As Thanksgiving Day approaches, I’m thinking of all the people who will be alone during the upcoming holidays. After I was orphaned as a teenager, I was alone for many years, even when I was surrounded by people. I know how it feels to be alone. Holidays were the worst.
Whoever you are, and wherever you are, I will be praying for you. If hope eludes you, please know that I will be hoping on your behalf.
If you believe in God, I encourage you to pray for yourself and others. If you don’t believe in God, I encourage you to pray as if youdid.
St. Teresa of Avila’s Bookmark:
Let nothing disturb you;
Let nothing frighten you.
All things pass;
God never changes.
Patience obtains all things.
The one who has God
God alone suffices.
Just when I thought my perennials were going dormant for the winter, the warm afternoons breathed new life into them. The Scabiosa is putting out blossoms, and the Cherry Sage is covered with new color.
The Violets and Vinca are raring to go too, although they won’t bloom until spring.
A neighbor recently commented on the unusual patterns of color we are seeing this year on the autumn leaves in our neighborhood. She attributed them to our unseasonal snowstorm and freeze a few weeks ago. I hadn’t noticed the unusual patterns, but I was glad she brought them to my attention. I was reminded of the poem “Pied Beauty” by Gerard Manley Hopkins in which he gives glory to God for dappled things and…
...All things counter, original, spare, strange;
Whatever is fickle, freckled (who knows how?)
At the same time, there is beauty in monochrome. In our backyard, the ash trees simply ignored the snowstorm. The leaves were green before the storm, and they remained so after the snow and ice melted. Now, they have turned to their reliable shade of gold.
The memory of our October snow has faded. Now in November, a few shrubs and plants are blooming outside — nothing to write home about — so I have turned my attention to my indoor gardens.

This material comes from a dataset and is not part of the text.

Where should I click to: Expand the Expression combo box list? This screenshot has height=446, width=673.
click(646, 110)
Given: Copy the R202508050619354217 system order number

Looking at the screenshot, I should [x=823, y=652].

At the grocery store, I bought yellow, pink, and orange Kalanchoe to grace the side table in our atrium. A five-dollar bouquet of lilies from Walmart cheers the living room, and a floral jigsaw puzzle dominates the dining room table.
Apparently, I am easily entertained — as long as there are flowers.

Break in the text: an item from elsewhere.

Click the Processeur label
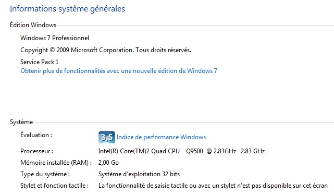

The Lincoln National Forest in the mountains around Ruidoso, New Mexico, is home to herds of wild horses. The neighboring village, Ruidoso Downs, hosts a beautiful race track, so there are local horse owners and visiting horse owners in town during the racing season. Over time, some have released horses into the National Forest when the horses have passed their prime, and the horses, not being stupid, have gathered into herds.

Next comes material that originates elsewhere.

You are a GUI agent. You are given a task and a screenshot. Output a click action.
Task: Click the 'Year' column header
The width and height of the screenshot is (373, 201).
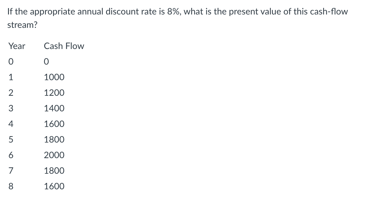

Local advocates seek to help the wild horses. Today, some of the horses helped themselves to the greens on the Links Golf Course. I counted 14, including two healthy colts.
This year we planned to lock the front gate and turn off the outside lights on Halloween night. We normally get 80 – 90 trick-or-treaters, but this year with the pandemic, it wasn’t wise to continue the tradition. However, my husband couldn’t resist buying treats for the one family on our block with small children. They made our day by showing up in the best costumes we have seen in a while. Can you guess who they are supposed to be?
Most people who live in Southern New Mexico say that October is their favorite month. Blue skies, moderate temperatures, and almost no wind work together to bestow one beautiful day after another. I have begun adding violas to the pots of annuals that will die after the first hard frost. The violas should survive the winter. Even if we are lucky enough to get some snow, they will keep blooming.
The berries on my holly tree have turned orange. My summer watering paid off this year, so I didn’t lose the green berries during the hot weather as I did the previous year. Soon the berries will turn fiery red and remain on the branches until next spring.
In December and January it will be too cold to sit out in the courtyard. The lantanas and other deciduous plants will be dormant, but the color of the viola blossoms and holly berries will still cheer me when I look out from my library window or hurry through the courtyard with Emerson the Dog on the way to our morning walk.
Although not much is blooming at the moment, the shady side of the courtyard is looking rather nice.
The sunny side, where we recently created a new border, is looking bare. (See below.) The blossoms have fallen off the new Lantana plants, although some buds are forming. I am hoping the plants will put down good roots over the winter and spread out nicely next spring. In October, I will pot up some violas and kale plants to fill in the spaces over the winter.
The evergreen holly tree in the corner has only been in the ground for two seasons. It grows very slowly, but it is covered with green berries that will soon turn red and remain on the branches throughout the winter.
I am still experimenting with Pelargonium cuttings. In the summer heat, my cuttings from the Pelargonium graveolens (Rose Geranium) rooted well in moist soil. Even though they are related, all my efforts with Pelargonium citrosum (Citronella) utterly failed. Undaunted, I took some cuttings again this morning. Perhaps they will root in water during the cooler weather. The fragrance in my studio after I brought in the cuttings was intoxicating.